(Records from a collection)

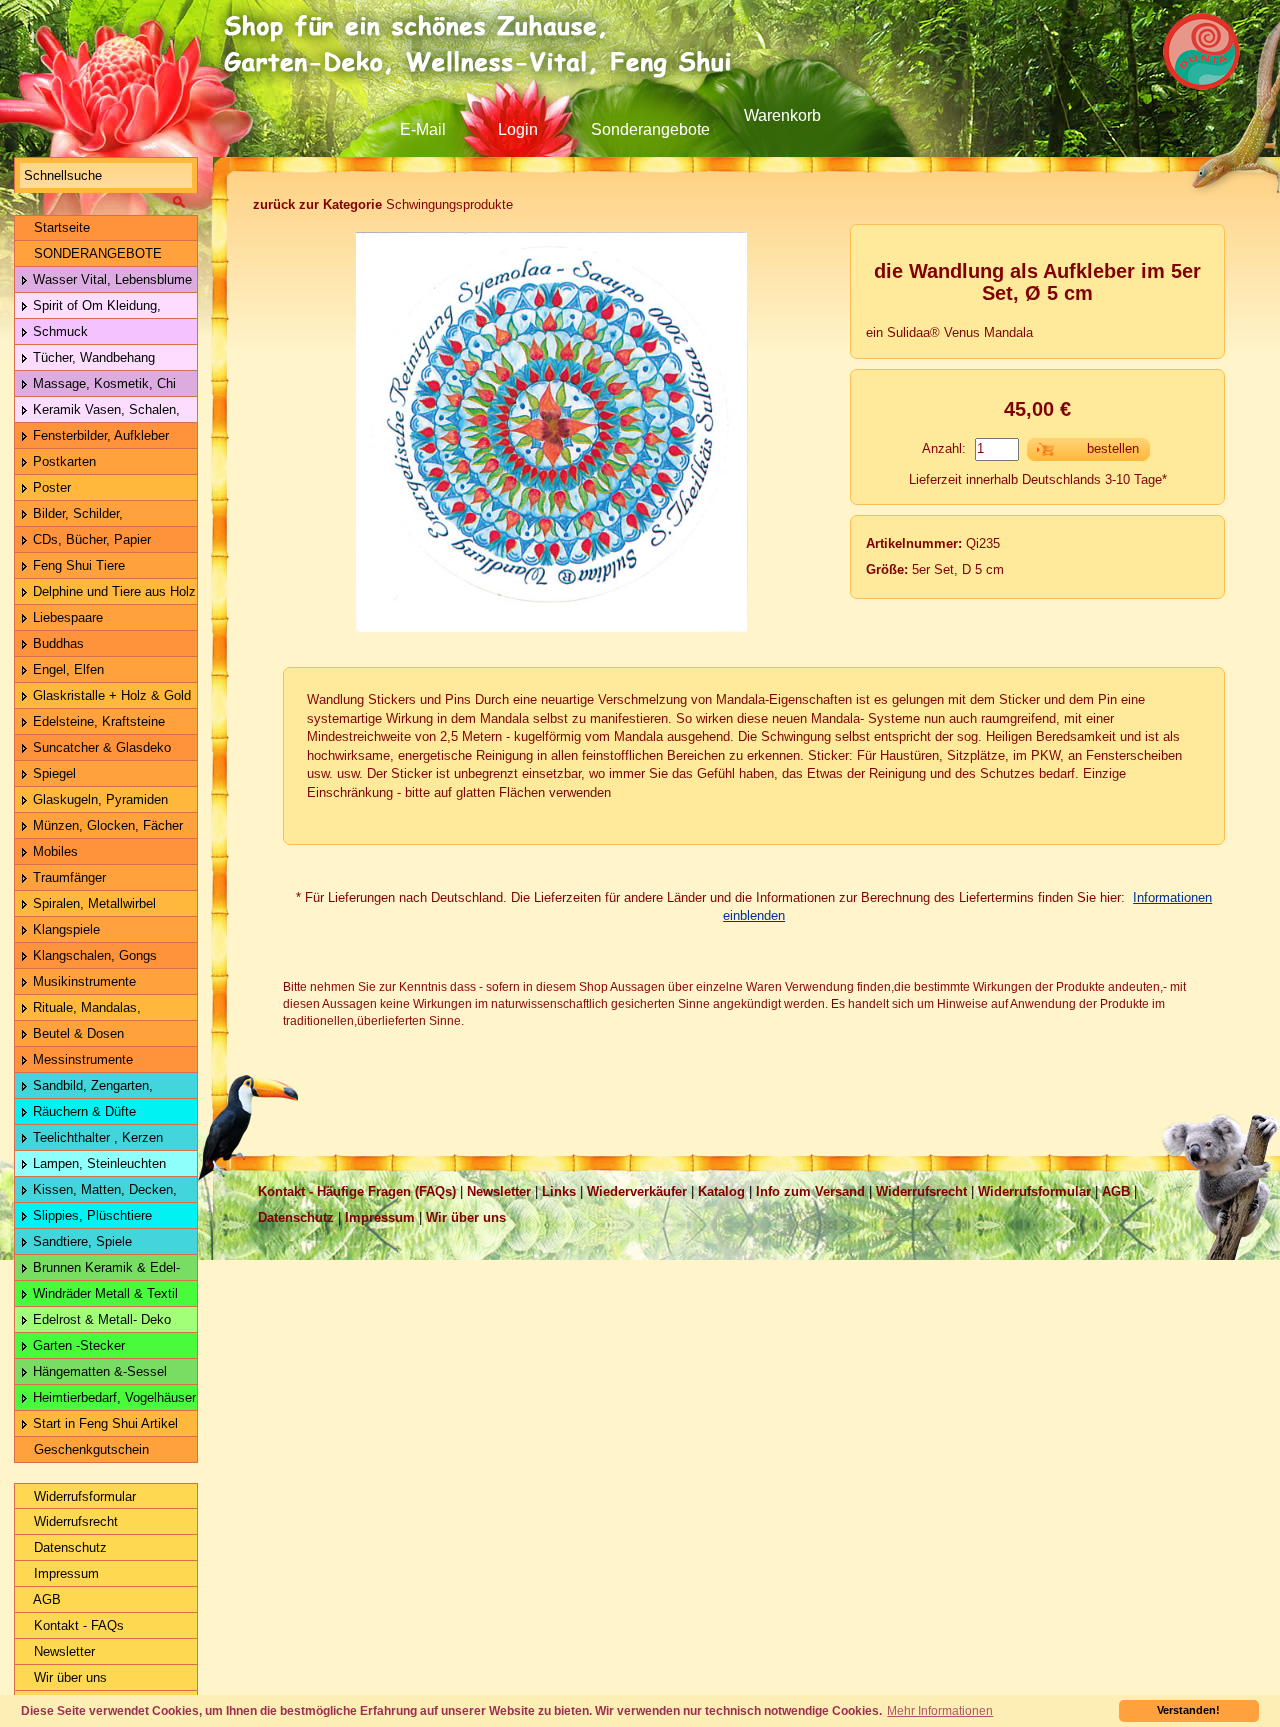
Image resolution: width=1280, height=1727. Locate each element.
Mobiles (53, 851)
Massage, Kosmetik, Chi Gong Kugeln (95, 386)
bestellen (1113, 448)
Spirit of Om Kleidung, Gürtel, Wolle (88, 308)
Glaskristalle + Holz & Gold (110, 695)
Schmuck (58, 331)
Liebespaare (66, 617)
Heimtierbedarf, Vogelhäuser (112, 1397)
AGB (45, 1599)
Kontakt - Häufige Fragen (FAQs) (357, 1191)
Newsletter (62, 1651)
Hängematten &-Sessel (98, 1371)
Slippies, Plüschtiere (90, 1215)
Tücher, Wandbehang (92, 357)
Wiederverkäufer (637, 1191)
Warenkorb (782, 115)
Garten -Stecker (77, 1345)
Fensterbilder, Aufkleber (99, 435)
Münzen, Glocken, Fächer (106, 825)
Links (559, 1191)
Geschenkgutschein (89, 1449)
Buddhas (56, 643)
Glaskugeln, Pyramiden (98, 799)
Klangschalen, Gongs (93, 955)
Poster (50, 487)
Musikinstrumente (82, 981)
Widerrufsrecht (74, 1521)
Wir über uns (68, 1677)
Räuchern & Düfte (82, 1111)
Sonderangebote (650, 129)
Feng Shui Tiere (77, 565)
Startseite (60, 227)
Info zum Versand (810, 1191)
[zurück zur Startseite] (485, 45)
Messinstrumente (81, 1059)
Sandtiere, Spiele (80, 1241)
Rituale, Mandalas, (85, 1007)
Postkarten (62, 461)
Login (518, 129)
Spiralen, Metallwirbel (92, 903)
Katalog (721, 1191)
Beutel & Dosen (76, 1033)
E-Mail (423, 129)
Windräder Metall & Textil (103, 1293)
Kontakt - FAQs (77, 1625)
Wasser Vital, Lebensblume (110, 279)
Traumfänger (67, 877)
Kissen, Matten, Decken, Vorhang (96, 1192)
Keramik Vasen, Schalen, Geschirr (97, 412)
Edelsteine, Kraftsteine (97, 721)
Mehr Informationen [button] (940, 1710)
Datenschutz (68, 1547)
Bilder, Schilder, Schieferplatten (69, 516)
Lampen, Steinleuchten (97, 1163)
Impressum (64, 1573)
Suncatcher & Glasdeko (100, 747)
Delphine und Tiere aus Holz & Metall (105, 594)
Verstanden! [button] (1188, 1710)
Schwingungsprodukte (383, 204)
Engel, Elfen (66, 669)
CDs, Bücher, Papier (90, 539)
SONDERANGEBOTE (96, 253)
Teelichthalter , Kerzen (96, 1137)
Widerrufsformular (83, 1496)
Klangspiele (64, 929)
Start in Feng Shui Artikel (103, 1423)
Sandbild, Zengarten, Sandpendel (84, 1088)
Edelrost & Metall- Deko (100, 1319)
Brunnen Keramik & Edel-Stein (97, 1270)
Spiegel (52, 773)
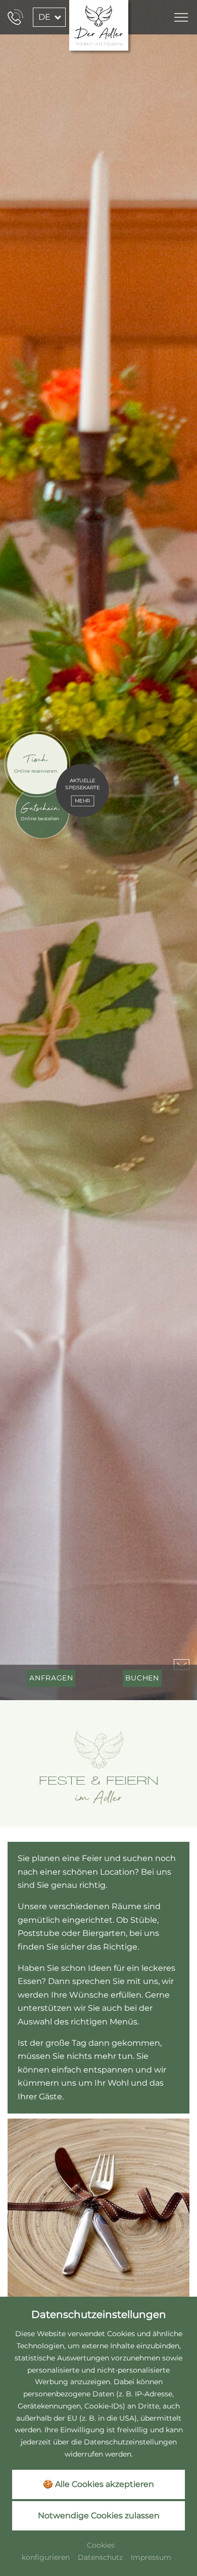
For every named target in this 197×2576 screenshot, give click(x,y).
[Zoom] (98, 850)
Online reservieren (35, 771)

Assignment: All of the entries above are to be written out exactly, with no pictures.

Result below:
Image resolution: width=1280, height=1727. Locate each element.
Mobiles (53, 851)
Massage, Kosmetik, Chi Gong Kugeln (95, 386)
bestellen (1113, 448)
Spirit of Om Kleidung, Gürtel, Wolle (88, 308)
Glaskristalle + Holz & Gold (110, 695)
Schmuck (58, 331)
Liebespaare (66, 617)
Heimtierbedarf, Vogelhäuser (112, 1397)
AGB (45, 1599)
Kontakt - Häufige Fragen (FAQs) (357, 1191)
Newsletter (62, 1651)
Hängematten &-Sessel (98, 1371)
Slippies, Plüschtiere (90, 1215)
Tücher, Wandbehang (92, 357)
Wiederverkäufer (637, 1191)
Warenkorb (782, 115)
Garten -Stecker (77, 1345)
Fensterbilder, Aufkleber (99, 435)
Münzen, Glocken, Fächer (106, 825)
Links (559, 1191)
Geschenkgutschein (89, 1449)
Buddhas (56, 643)
Glaskugeln, Pyramiden (98, 799)
Klangschalen, Gongs (93, 955)
Poster (50, 487)
Musikinstrumente (82, 981)
Widerrufsrecht (74, 1521)
Wir über uns (68, 1677)
Räuchern & Düfte (82, 1111)
Sonderangebote (650, 129)
Feng Shui Tiere (77, 565)
Startseite (60, 227)
Info zum Versand (810, 1191)
[zurück zur Startseite] (485, 45)
Messinstrumente (81, 1059)
Sandtiere, Spiele (80, 1241)
Rituale, Mandalas, (85, 1007)
Postkarten (62, 461)
Login (518, 129)
Spiralen, Metallwirbel (92, 903)
Katalog (721, 1191)
Beutel & Dosen (76, 1033)
E-Mail (423, 129)
Windräder Metall & Textil (103, 1293)
Kontakt - FAQs (77, 1625)
Wasser Vital, Lebensblume (110, 279)
Traumfänger (67, 877)
Kissen, Matten, Decken, Vorhang (96, 1192)
Keramik Vasen, Schalen, Geschirr (97, 412)
Edelsteine, Kraftsteine (97, 721)
Mehr Informationen [button] (940, 1710)
Datenschutz (68, 1547)
Bilder, Schilder, Schieferplatten (69, 516)
Lampen, Steinleuchten (97, 1163)
Impressum (64, 1573)
Suncatcher & Glasdeko (100, 747)
Delphine und Tiere aus Holz & Metall (105, 594)
Verstanden! [button] (1188, 1710)
Schwingungsprodukte (383, 204)
Engel, Elfen (66, 669)
CDs, Bücher, Papier (90, 539)
SONDERANGEBOTE (96, 253)
Teelichthalter , Kerzen (96, 1137)
Widerrufsformular (83, 1496)
Klangspiele (64, 929)
Start in Feng Shui Artikel (103, 1423)
Sandbild, Zengarten, Sandpendel (84, 1088)
Edelrost & Metall- Deko (100, 1319)
Brunnen Keramik & Edel-Stein (97, 1270)
Spiegel (52, 773)
For every named target in this 197×2576 screenshot, give click(x,y).
[Zoom] (98, 850)
Online reservieren (35, 771)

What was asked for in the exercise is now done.